Crises shine a bright, evaluative light on those in leadership positions, with intense scrutiny especially focused on politicians of all stripes and at all levels.

I’ve worked with quite a few leaders in my life: leaders of a federal political party; two BC premiers; cabinet ministers in high profile portfolios; city councillors; trade union leaders; First Nations leaders; non-profit leaders; crown corporation leaders. And I’ve been in some leadership positions myself.

I’ve written a lot of words for politicians (and others) to say. Sometimes my words have been inspiring or moving, sometimes purely technical, and sometimes adversarial in the sophomoric theatre of partisan politics. But they’ve been my words that have come out of other people’s mouths, which is odd when you think about it. Or it seems odd to me as I have thought about it.

What do we need in our political leaders at this time? What qualities would serve us best in the face of multidimensional crises and the opportunity (necessity) for profound change that they represent?

Authenticity is key

Authenticity seems critical to me. Leaders who live by the words they embrace and espouse publicly, both in their public-facing lives and in their personal lives. We all have “spidey sense” when it comes to authenticity. We can literally feel it in our sinews when someone is simply posing or positioning in a self-serving or inauthentic way. And we can feel it when we encounter authenticity in others, especially in politicians.

Part and parcel of authenticity is the ability to speak both authoritatively and humbly in one’s own voice. We need our leaders to rely less on the words advisers craft and trust their own voices, and trust us to listen to whatever wisdom or lack thereof we discern when politicians speak from their own hearts and minds.

Related to authentic voices, we also need depth and expertise. We need to demand that our politicians know what they’re talking about, particularly when they are engaging on issues of vital importance. Climate change. Inequality. Reconciliation with First Nations and the moral imperative to stretch substantively when it comes to the United Nations Declaration on the Rights of Indigenous People.

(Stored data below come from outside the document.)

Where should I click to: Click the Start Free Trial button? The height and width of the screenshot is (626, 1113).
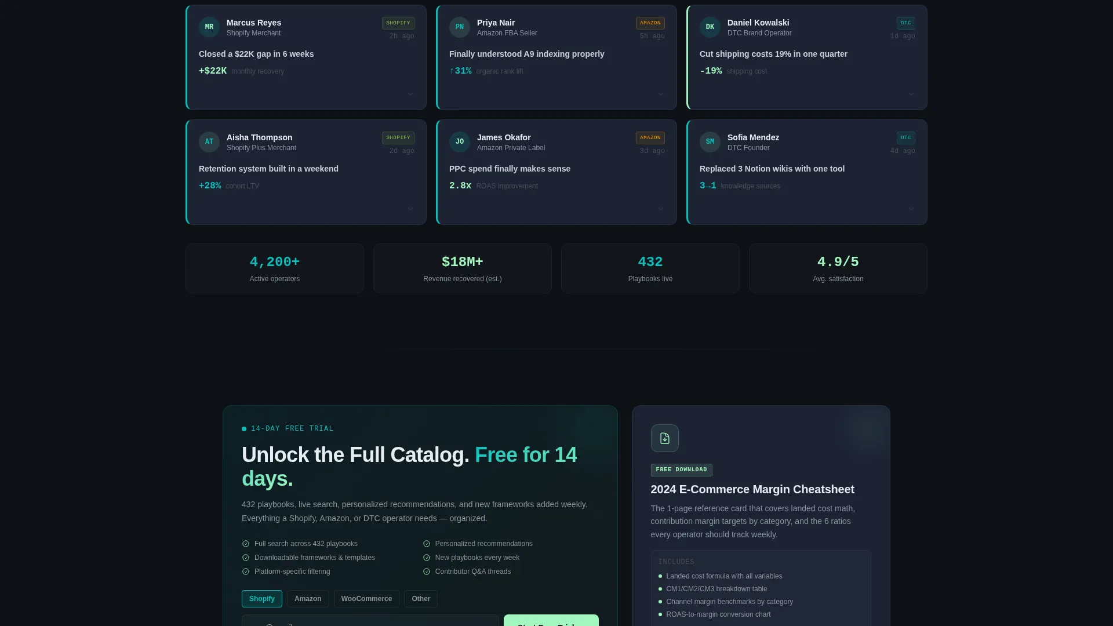551,620
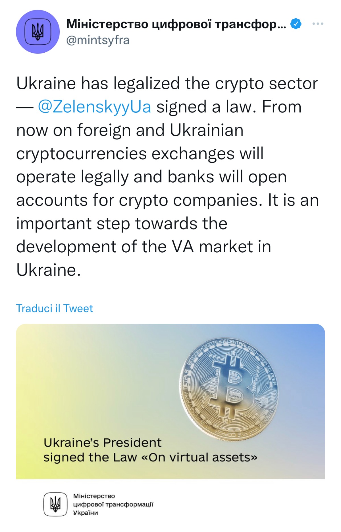Open the three-dot more options menu
Screen dimensions: 341x532
point(318,24)

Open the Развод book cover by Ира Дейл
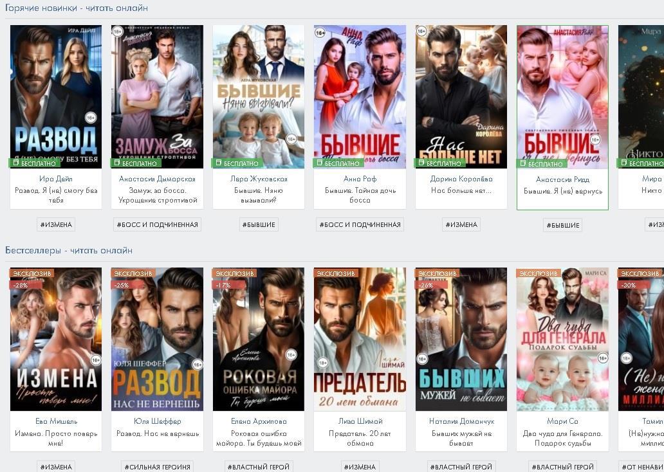pos(56,96)
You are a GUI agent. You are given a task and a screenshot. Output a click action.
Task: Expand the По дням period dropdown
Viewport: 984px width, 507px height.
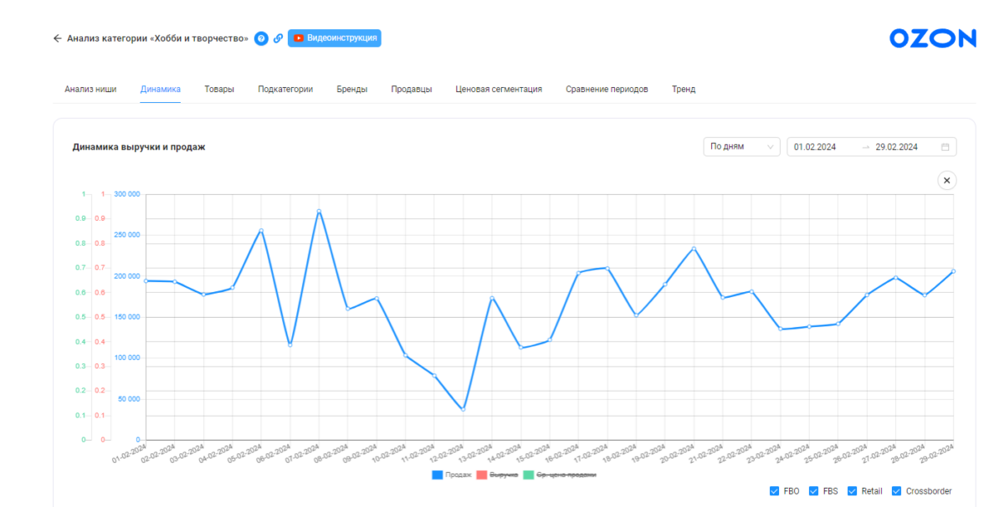741,147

Fiscal policy. International relations in a constantly shifting geopolitical landscape. Trade policy. We need our politicians, at all levels, to know a great deal about all of these things and more. And then we need them to communicate clearly with us, sharing their thoughts and ideas about what best serves us all in this complex historical moment.

Compassion is required

We also need our political leaders to be compassionate. Genuine compassion comes from really knowing others, from having spent time living and working closely with people from radically different walks of life. Too often our political leaders become professional politicians, living in a rarefied world increasingly remote from the challenges that define life and death for so many and that bear no resemblance to the privileged life of a member of parliament or a prime minister, et cetera.

Of course no one is perfect and it is rare to find all of these qualities in any one person let alone in every one of our politicians. But. And. We need to find, support and encourage people to seek public office who have some or all of what I am describing. Wouldn’t that be great?